> _Exercise description_
Your result should be every line of the records below that contains the word "navigation".

[Data excerpts Boundary: Start]

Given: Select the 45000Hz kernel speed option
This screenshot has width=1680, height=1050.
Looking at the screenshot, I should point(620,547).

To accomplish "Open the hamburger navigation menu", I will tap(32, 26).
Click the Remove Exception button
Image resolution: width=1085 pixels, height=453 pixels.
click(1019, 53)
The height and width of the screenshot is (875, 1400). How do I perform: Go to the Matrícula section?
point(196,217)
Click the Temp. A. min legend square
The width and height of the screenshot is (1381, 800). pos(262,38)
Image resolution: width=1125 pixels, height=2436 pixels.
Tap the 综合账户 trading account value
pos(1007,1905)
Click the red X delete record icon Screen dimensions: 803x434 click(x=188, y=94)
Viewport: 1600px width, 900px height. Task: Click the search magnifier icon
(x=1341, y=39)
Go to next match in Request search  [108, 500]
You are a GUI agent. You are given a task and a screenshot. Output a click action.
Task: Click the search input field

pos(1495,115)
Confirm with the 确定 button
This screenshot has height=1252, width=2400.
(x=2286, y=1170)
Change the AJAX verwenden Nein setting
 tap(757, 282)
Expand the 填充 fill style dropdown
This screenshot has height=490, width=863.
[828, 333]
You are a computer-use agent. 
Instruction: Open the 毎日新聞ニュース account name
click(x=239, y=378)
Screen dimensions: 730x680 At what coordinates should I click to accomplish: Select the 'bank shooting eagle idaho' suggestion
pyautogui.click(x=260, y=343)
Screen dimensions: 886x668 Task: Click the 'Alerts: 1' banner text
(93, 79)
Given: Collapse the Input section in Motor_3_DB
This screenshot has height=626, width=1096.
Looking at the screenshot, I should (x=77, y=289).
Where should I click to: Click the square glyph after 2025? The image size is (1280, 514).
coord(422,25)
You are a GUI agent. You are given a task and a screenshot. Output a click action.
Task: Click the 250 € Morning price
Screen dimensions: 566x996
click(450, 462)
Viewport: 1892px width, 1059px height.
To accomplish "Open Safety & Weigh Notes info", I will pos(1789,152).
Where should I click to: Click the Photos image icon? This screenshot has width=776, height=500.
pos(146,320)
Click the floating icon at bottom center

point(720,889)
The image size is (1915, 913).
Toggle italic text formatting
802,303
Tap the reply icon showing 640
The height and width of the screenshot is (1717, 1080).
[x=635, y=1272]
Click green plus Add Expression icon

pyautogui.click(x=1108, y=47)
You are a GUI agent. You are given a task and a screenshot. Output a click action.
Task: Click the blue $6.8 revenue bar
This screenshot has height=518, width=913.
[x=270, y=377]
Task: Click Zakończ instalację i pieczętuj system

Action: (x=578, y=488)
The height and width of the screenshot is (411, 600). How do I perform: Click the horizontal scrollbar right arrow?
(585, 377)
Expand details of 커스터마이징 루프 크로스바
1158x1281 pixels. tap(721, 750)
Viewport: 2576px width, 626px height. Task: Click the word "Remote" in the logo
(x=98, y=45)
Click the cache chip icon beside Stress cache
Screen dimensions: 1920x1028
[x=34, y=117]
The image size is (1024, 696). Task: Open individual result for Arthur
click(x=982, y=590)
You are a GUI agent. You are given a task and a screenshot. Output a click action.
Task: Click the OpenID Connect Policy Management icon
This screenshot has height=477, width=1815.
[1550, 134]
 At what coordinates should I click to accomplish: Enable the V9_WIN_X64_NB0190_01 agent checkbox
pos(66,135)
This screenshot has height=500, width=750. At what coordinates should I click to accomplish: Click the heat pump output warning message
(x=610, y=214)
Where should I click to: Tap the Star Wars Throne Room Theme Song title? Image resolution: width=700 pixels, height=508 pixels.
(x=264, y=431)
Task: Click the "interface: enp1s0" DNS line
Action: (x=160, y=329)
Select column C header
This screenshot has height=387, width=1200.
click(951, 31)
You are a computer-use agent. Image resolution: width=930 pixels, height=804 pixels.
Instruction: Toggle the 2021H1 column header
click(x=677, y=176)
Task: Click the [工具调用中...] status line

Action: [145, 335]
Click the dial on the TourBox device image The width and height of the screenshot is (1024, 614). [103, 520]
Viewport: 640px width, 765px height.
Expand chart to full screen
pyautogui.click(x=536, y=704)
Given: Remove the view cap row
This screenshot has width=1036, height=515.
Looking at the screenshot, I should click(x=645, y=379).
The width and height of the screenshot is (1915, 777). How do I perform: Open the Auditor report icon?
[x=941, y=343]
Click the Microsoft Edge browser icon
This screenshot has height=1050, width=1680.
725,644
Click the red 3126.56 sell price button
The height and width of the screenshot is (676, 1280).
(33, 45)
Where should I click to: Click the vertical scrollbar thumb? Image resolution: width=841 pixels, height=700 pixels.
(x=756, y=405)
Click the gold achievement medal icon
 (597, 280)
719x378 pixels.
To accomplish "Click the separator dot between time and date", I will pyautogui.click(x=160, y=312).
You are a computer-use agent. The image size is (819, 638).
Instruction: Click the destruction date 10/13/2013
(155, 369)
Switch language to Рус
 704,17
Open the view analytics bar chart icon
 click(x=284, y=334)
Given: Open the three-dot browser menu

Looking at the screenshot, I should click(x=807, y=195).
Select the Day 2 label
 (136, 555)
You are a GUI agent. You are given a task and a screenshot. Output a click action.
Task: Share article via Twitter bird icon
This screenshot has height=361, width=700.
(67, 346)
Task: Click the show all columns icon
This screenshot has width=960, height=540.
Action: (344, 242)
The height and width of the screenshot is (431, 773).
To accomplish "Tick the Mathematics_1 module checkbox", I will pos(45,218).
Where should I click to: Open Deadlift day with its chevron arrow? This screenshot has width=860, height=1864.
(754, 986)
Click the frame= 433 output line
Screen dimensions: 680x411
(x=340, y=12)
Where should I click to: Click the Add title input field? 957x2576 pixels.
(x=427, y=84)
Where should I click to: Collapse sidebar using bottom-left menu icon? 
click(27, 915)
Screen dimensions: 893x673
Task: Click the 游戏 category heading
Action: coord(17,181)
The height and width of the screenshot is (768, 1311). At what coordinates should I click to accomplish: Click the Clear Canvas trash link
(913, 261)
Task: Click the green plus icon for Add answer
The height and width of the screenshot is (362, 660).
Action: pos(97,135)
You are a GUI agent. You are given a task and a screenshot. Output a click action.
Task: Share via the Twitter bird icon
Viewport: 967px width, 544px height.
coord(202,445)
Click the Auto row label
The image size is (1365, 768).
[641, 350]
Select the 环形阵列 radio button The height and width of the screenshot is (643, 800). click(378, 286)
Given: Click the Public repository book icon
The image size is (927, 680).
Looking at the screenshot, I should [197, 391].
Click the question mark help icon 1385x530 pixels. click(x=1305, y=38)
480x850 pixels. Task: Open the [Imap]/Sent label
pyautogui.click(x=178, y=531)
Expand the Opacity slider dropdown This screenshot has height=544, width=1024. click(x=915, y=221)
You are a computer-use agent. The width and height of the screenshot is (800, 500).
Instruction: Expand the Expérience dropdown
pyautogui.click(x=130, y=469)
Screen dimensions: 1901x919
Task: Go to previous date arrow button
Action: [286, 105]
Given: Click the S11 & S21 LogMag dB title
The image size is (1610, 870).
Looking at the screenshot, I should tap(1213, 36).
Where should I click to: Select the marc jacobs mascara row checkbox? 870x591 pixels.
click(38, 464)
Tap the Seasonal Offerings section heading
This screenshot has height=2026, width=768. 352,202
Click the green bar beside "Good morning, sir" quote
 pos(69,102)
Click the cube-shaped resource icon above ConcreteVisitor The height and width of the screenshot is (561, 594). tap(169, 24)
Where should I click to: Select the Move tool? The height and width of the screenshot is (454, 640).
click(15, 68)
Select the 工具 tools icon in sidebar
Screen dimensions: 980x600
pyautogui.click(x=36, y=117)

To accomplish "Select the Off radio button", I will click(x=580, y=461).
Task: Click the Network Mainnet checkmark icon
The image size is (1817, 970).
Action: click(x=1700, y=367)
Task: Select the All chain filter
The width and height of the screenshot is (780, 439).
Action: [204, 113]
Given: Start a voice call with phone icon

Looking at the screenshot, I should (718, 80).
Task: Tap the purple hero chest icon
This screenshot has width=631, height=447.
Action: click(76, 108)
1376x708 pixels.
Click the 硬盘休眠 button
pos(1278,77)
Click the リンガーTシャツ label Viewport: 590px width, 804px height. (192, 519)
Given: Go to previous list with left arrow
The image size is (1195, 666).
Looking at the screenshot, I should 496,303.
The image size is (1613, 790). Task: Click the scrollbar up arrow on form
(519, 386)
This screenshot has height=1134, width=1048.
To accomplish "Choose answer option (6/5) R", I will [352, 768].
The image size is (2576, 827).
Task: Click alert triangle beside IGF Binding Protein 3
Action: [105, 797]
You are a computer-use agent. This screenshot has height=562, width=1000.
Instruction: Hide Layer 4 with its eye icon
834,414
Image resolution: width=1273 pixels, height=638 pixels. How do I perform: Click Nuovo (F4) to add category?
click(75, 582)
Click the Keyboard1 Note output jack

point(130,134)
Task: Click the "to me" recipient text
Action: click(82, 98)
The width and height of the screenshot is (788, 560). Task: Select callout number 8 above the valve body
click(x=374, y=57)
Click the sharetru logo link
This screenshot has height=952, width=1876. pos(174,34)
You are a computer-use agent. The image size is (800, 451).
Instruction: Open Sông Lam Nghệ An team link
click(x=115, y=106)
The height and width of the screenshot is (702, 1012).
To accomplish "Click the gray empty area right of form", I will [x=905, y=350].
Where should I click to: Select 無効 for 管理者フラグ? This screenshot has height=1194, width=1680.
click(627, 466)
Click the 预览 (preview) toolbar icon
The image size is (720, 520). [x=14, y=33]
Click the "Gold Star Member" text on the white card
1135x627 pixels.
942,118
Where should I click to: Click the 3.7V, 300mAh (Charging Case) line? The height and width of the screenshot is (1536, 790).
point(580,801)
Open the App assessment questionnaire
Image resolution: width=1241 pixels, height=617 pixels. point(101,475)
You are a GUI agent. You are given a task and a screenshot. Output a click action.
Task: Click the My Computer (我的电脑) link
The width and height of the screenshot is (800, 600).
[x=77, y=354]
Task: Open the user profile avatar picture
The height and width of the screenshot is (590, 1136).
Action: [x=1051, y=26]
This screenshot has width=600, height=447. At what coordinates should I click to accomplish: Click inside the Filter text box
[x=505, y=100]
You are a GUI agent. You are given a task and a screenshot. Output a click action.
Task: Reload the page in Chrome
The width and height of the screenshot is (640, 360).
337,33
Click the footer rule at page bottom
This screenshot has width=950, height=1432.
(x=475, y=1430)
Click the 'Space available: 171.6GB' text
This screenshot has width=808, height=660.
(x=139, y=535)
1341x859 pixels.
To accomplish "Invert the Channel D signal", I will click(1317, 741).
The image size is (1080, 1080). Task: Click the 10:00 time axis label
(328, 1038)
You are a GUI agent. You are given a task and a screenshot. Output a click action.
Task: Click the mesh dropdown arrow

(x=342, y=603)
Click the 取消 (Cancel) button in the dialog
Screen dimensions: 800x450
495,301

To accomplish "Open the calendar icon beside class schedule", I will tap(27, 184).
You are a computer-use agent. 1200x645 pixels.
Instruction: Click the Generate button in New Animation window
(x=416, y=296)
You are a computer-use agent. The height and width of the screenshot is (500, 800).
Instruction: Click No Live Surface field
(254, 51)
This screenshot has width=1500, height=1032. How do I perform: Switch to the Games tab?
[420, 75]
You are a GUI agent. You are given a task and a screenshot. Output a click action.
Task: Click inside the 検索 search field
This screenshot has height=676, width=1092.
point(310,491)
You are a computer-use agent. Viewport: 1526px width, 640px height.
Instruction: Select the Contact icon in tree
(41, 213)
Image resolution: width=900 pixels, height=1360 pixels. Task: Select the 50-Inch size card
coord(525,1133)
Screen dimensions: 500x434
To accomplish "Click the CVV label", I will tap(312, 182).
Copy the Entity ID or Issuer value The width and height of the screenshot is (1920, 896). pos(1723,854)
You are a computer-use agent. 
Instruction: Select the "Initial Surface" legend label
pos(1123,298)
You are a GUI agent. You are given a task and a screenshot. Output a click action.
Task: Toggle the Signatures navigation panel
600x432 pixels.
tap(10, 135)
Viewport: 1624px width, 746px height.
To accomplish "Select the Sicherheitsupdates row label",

[Data excerpts Boundary: End]

> _Result of this exercise_
To accomplish "Open the hamburger navigation menu", I will tap(32, 26).
Task: Toggle the Signatures navigation panel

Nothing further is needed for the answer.